**TASK STATEMENT:** In this exercise, print only the lines of the records below from the one with "Screen dimensions: 620x485" through the one with "the greyed-out Next", inclusive. Pictures are not part of the copy.

^^^^^^^^

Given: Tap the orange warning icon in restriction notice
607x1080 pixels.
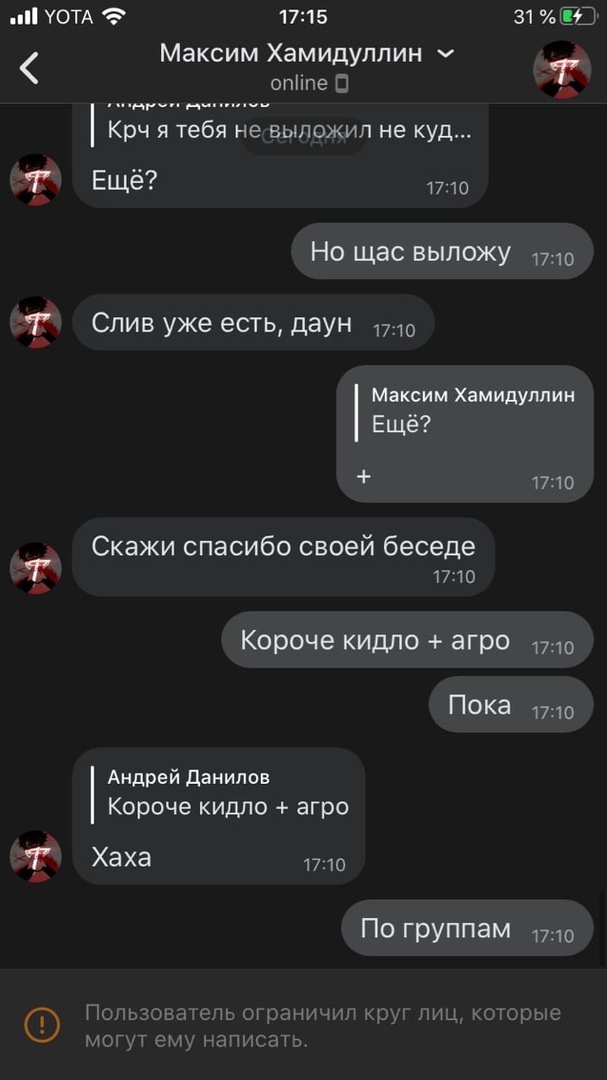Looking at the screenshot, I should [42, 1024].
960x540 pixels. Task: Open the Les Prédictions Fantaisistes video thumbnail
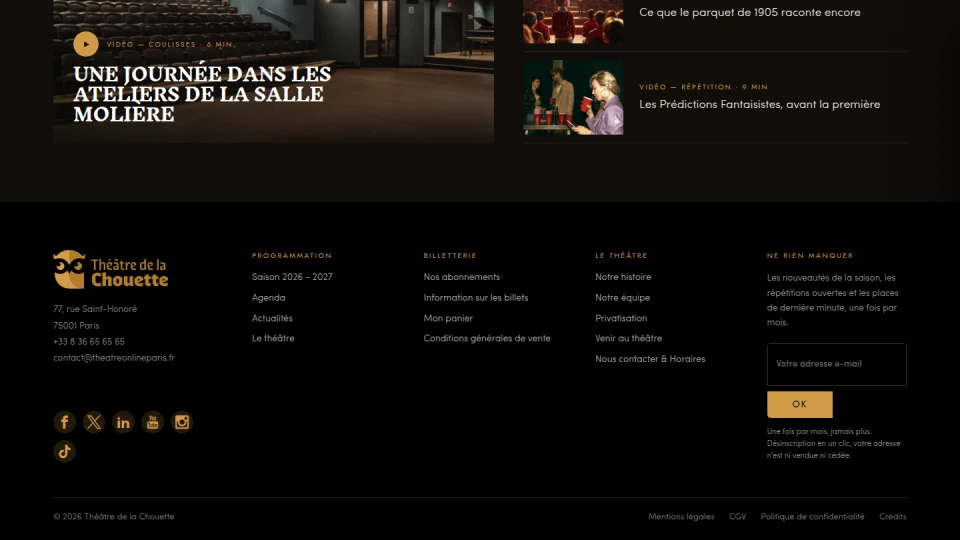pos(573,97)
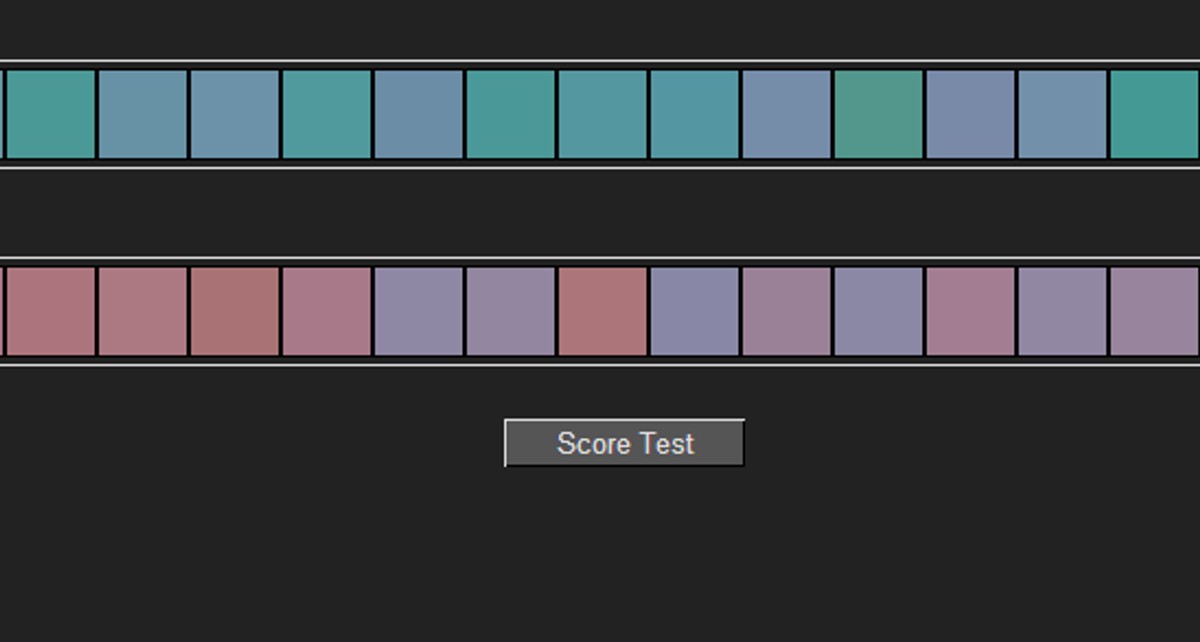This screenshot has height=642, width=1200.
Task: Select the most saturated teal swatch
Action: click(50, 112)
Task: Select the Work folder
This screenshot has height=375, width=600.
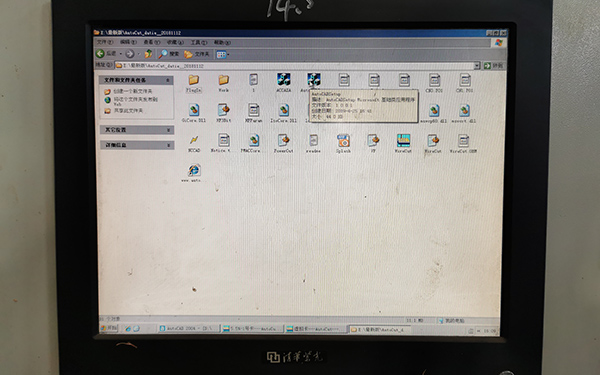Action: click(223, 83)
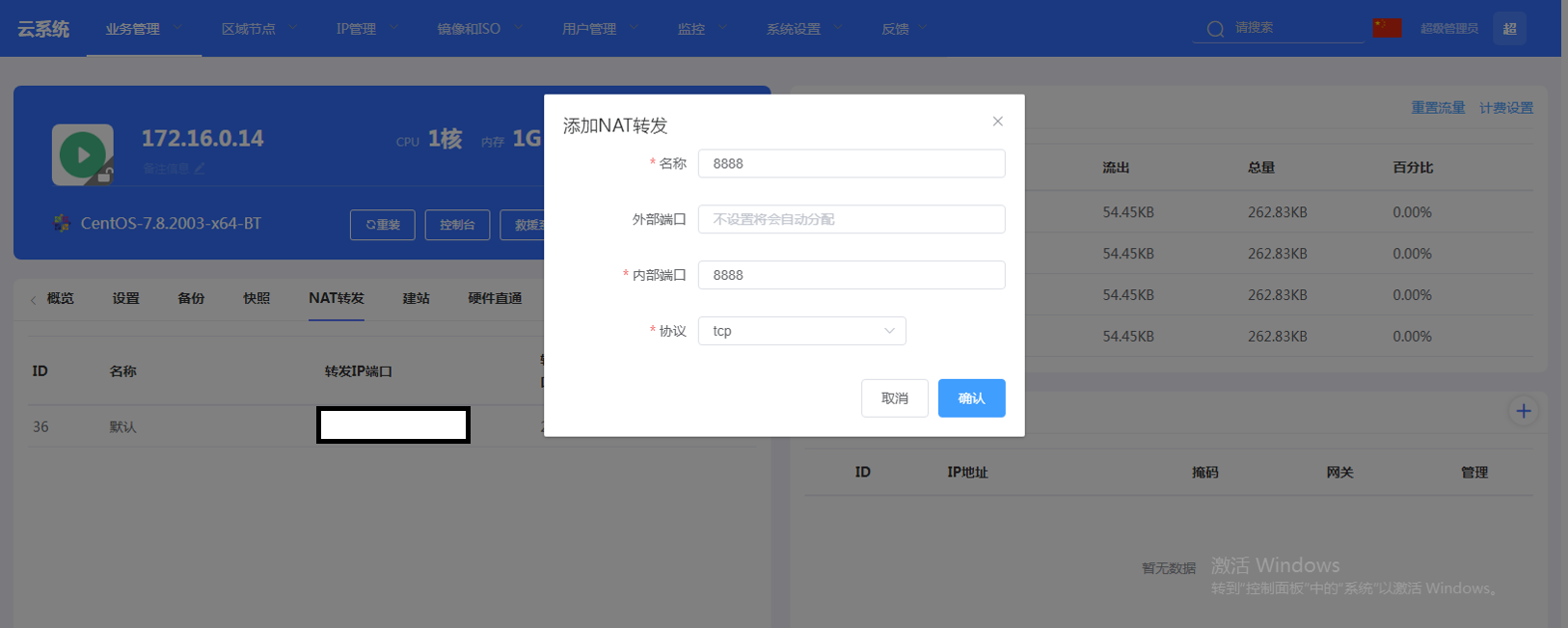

^^^^^^^^

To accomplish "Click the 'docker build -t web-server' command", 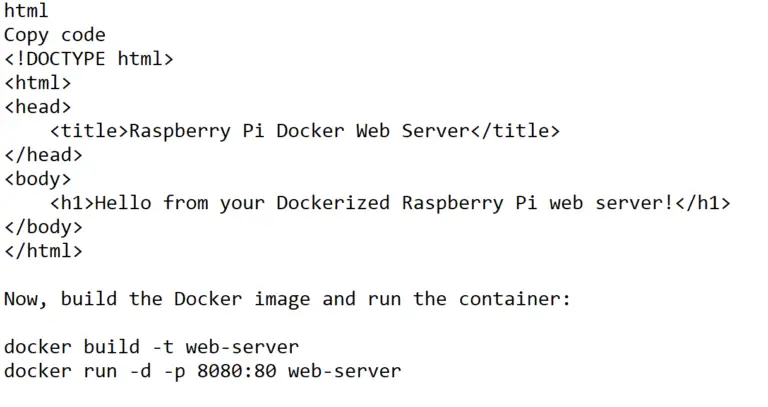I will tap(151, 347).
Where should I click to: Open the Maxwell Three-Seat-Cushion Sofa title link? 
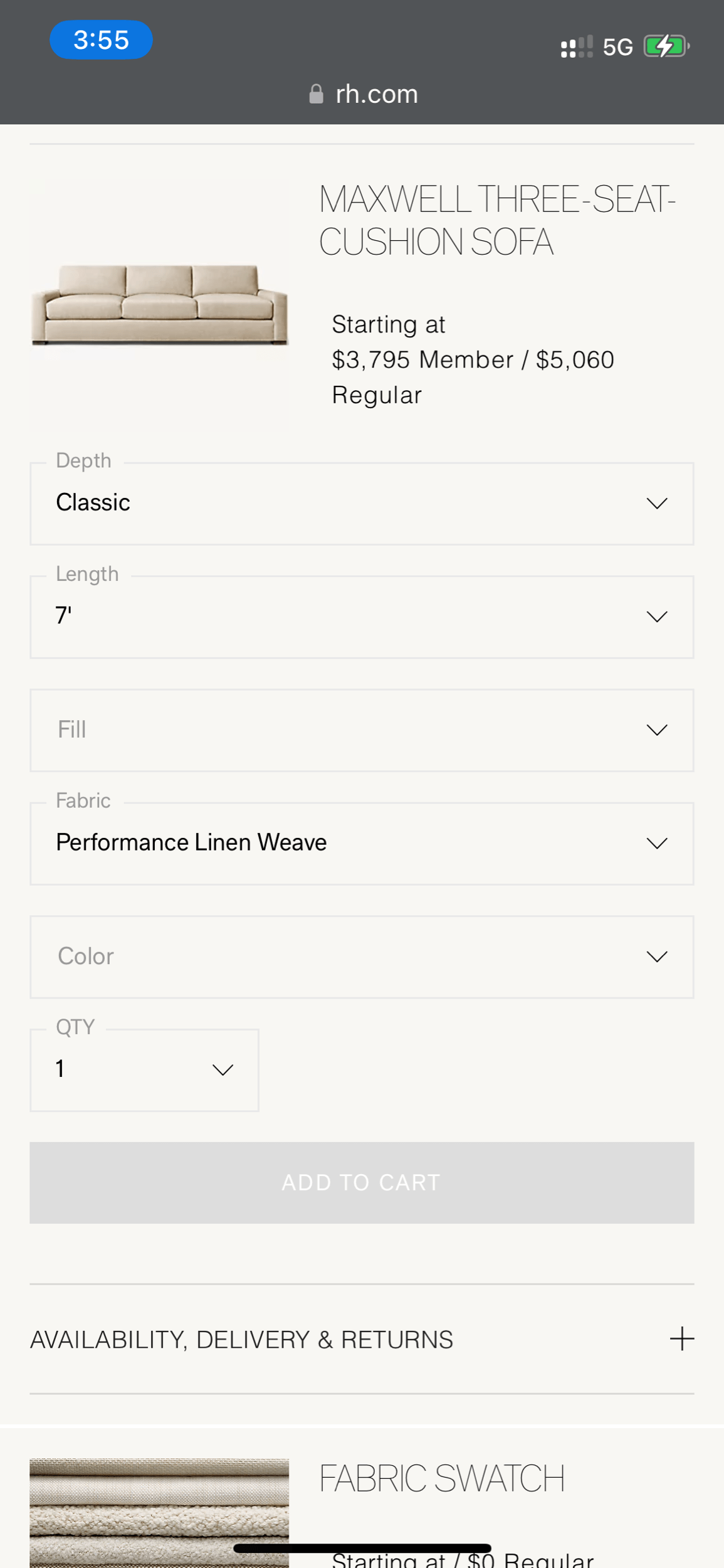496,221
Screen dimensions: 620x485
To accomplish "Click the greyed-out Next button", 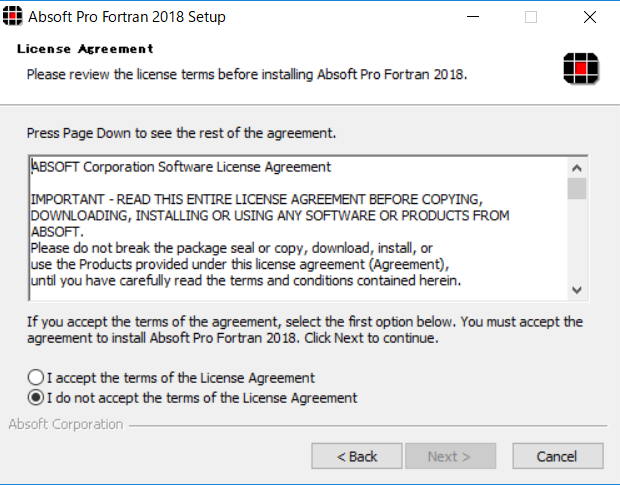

^^^^^^^^

**EXERCISE SOLUTION:**
Screen dimensions: 620x485
To accomplish "Click the greyed-out Next button", 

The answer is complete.